• Provided text
################

Introduction to Deep Learning, Machine Learning

Recap
1. Neural nets can be trained via gradient descent that minimizes a loss function
2. Backpropagation can be used to derive the derivatives of the loss
3. Backpropagation is not guaranteed to find a true solution
4. For large networks, the loss function may have a large number of unpleasant saddle points
Convergence
1. Question: Assume training arrives at a local minimum. Does it always converge? How long does it take?
2. Initial Idea: Second derivative. A basic idea based on quadratic function.
  1. However, for random functions, the nth derivative does not guarantee a global maximum/minimum.
  2. It is simply the best we can do. As an approximation.
3. Convex Loss Functions
  1. Convex: continuously curving upward. connect any two points above the surface without intersecting it.
  2. Caveat: not convex. Most loss functions are caveat.
4. Convergence of Gradient Descent
  1. Definition
    1. Converging: updates arrive at the fixed point.
    2. Jittering: bouncing around the optimal.

################

• Raw records

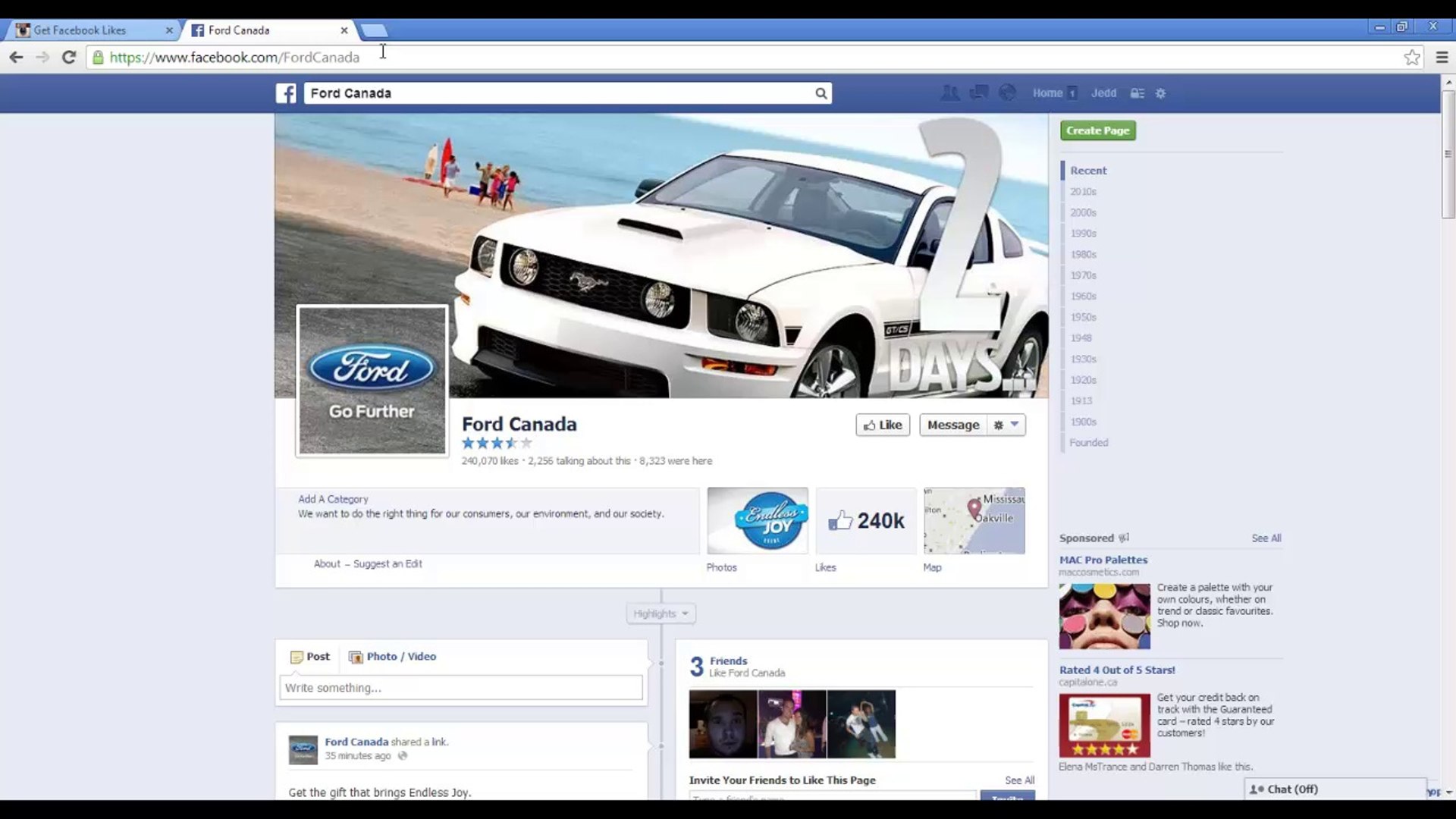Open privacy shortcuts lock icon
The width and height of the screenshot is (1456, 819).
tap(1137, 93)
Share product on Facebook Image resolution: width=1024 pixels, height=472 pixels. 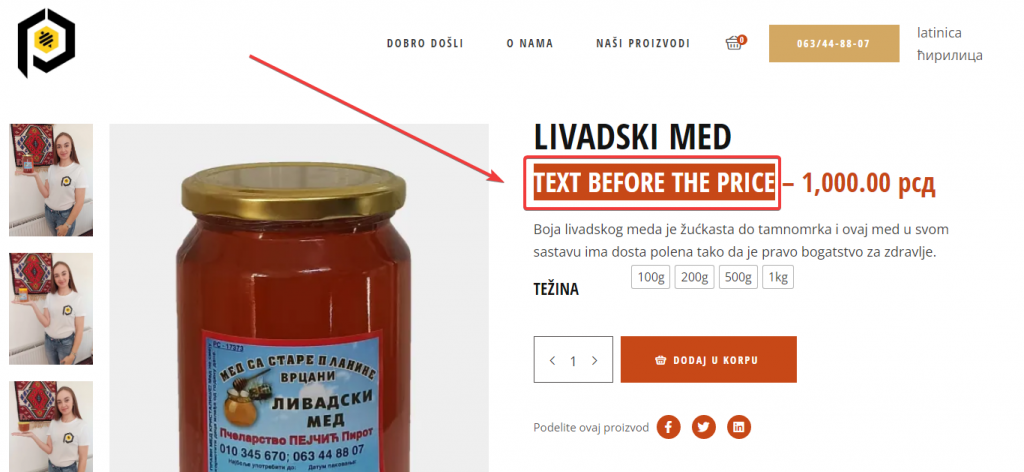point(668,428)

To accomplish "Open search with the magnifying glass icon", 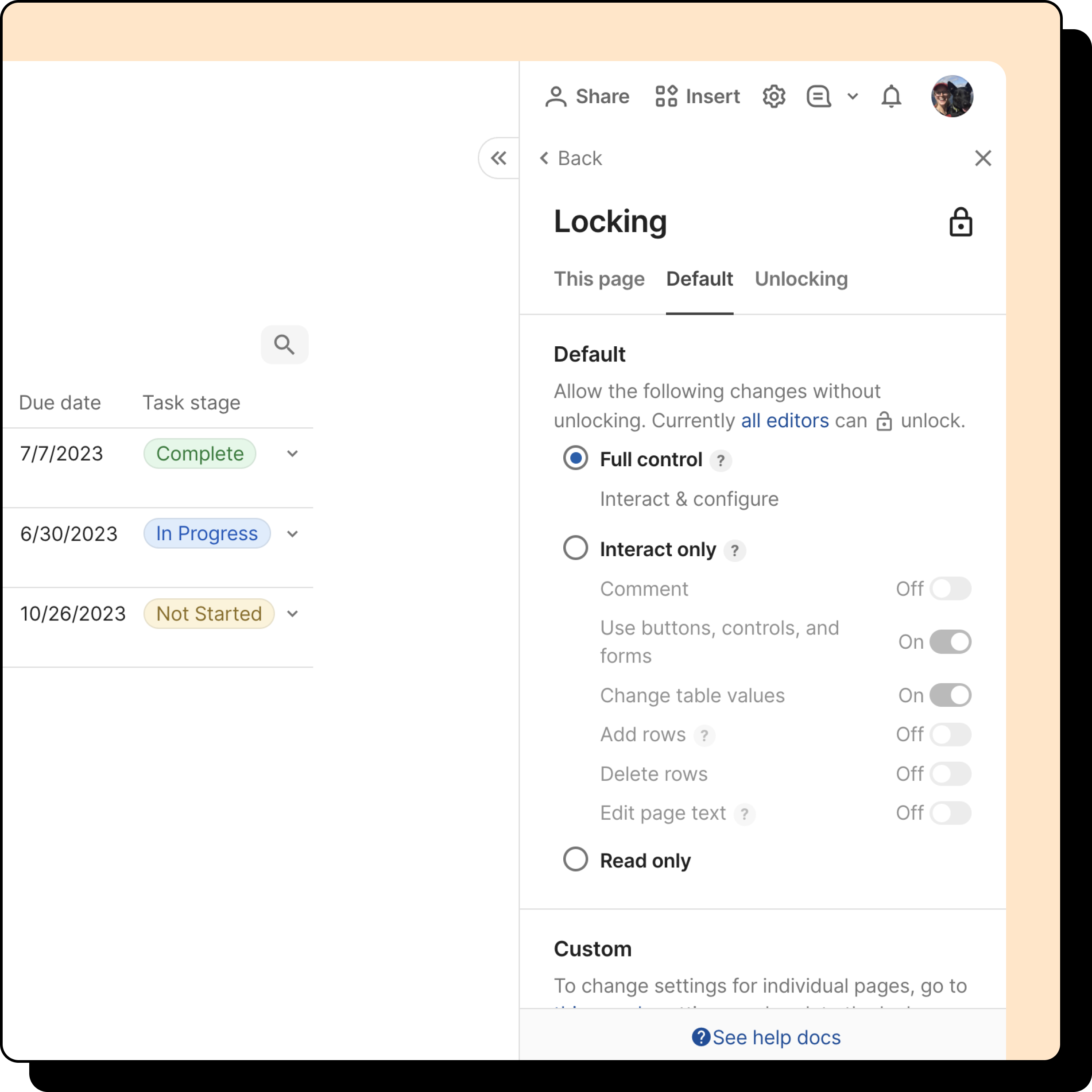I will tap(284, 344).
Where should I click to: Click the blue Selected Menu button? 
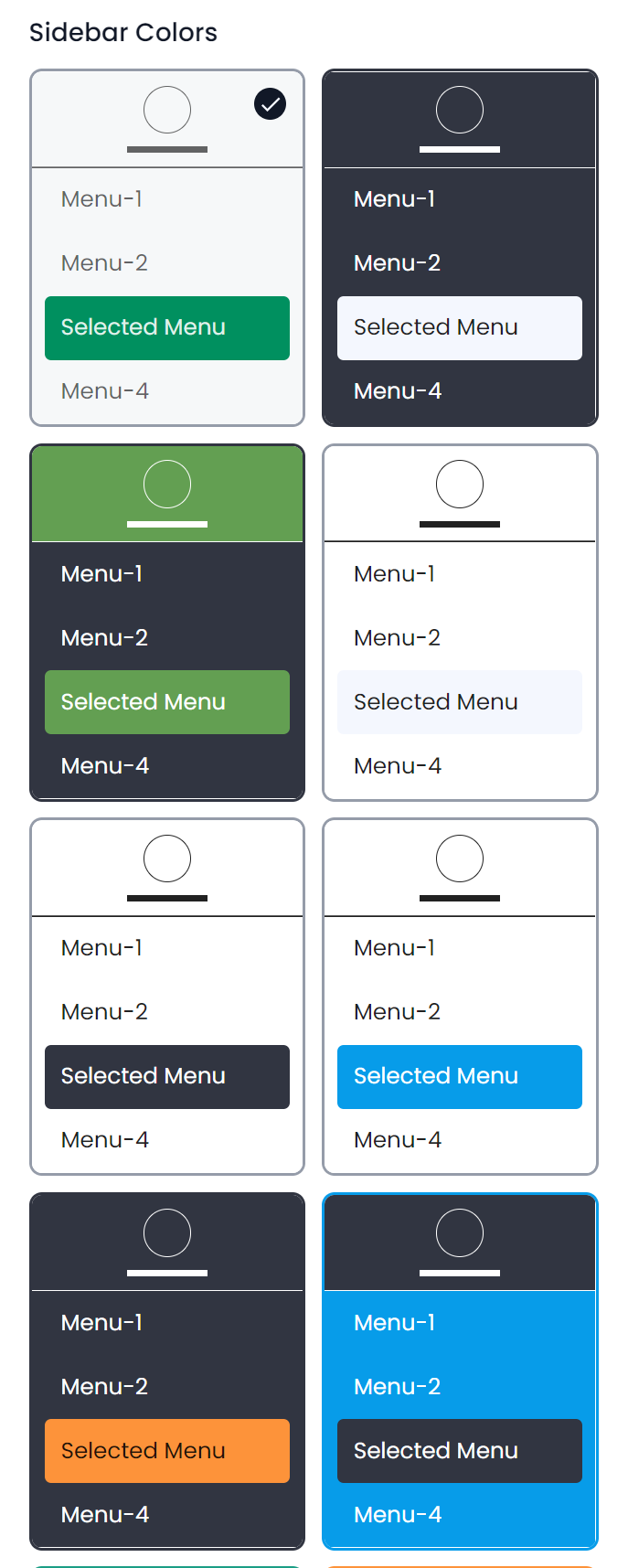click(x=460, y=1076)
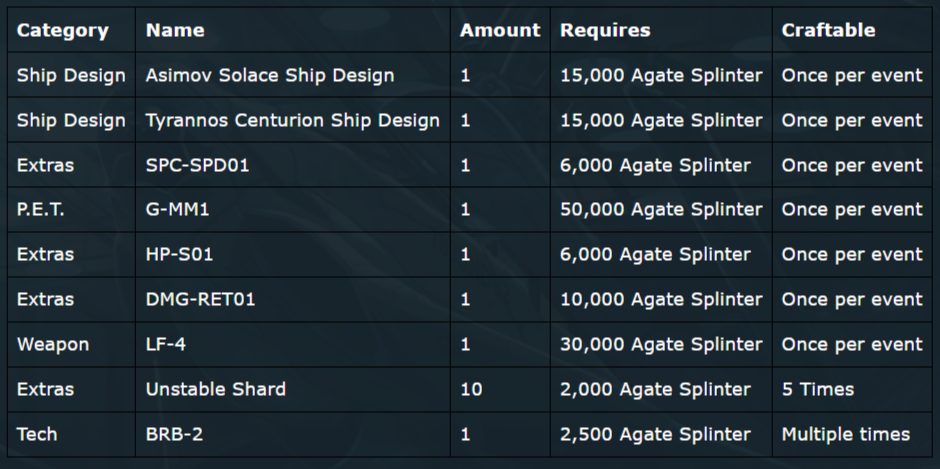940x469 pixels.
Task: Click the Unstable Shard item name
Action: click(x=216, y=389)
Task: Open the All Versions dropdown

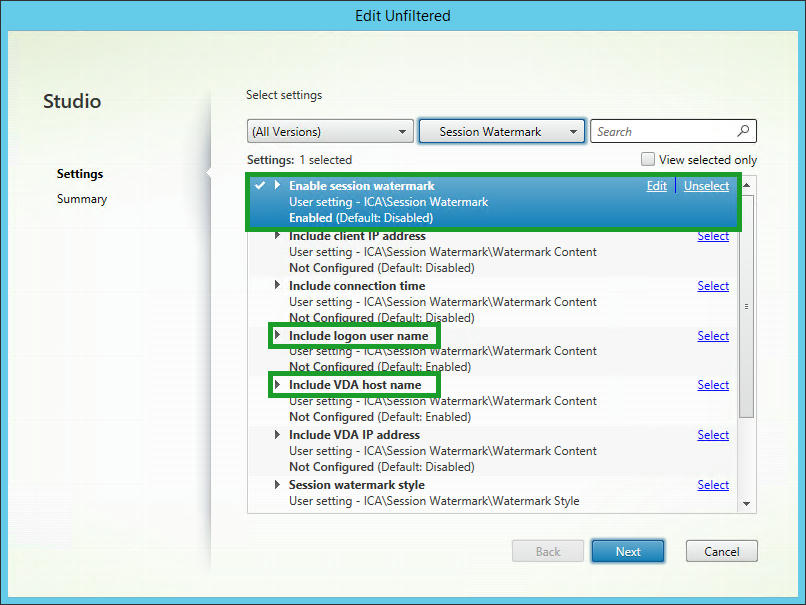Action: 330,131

################

• Set task 1
In the deep learning notes, what can backpropagation be used to derive?
• Set task 2
Carry on the deep learning notes on convergence from the point where they stop.

• Exercise result 1
The derivatives of the loss.

• Exercise result 2
    3. Diverging: swing out the optimal
  2. Convergence rate
    1. $R = \frac{|f(x^{(k+1)}) - f(x^*)|}{|f(x^{(k)}) - f(x^*)|}$
    2. If R is constant (or upper bounded) the convergence is linear.
      1. In another word, it is arriving at the solution exponentially fast.
5. Convergence for quadratic surfaces
  1. Minimize $E = \frac{1}{2} aw^2 + bw + c$ .
  2. $w^{(k+1)} = w^{(k)} - \eta\frac{dE(w^{(k)})}{dw}$ .
  3. One step to the global minimal
    1. Taylor series $f(x) = f(x_0) + f'(x_0)(x-x_0) + \frac{1}{2}f''(x_0)(x-x_0)^2$ .
    2. First-order derivative $f'(x_0) + f''(x_0)(x-x_0) = 0$ .
    3. Based on $x_1 = x_0 - \eta f'(x_0)$ , we have $\eta=\frac{1}{f''(x_0} = \frac{1}{a}$ .
  4. Different cases based on the step size
    1. $\eta < \eta_{opt}$ , converge monotonically.
    2. $2\eta_{opt} > \eta > \eta_{opt}$ , oscillating convergence.
    3. $\eta > 2\eta_{opt}$ , divergence.
6. Convergence for generic differentiable convex objectives (Scalar)
  1. Approximate using taylor series to the second order.
    1. $E \approx E(w^k) + (w - w^{(k)})\frac{dE(w^{(k)})}{dw} + \frac{1}{2}(w - w^{(k)})^2 \frac{d^2E(w^{(k)})}{dw^2}$ .
  2. Similar logic
    1. $\eta_{opt} = (\frac{d^2E(w^{(k)})}{dw^2})^{-1}$ .
7. Convergence for generic differentiable convex objectives (Vector)
  1. Functions
    1. General:
      1. $E = g(\textbf{w})$ . $\textbf{w} = [w_1, ..., w_N]$ .
    2. Simple quadratic convex function (when A is symatrix):
      1. $E = \frac{1}{2}w^TAw + w^Tb + c = 0$ .
      2. Since $E^T = E$ . A always symatric.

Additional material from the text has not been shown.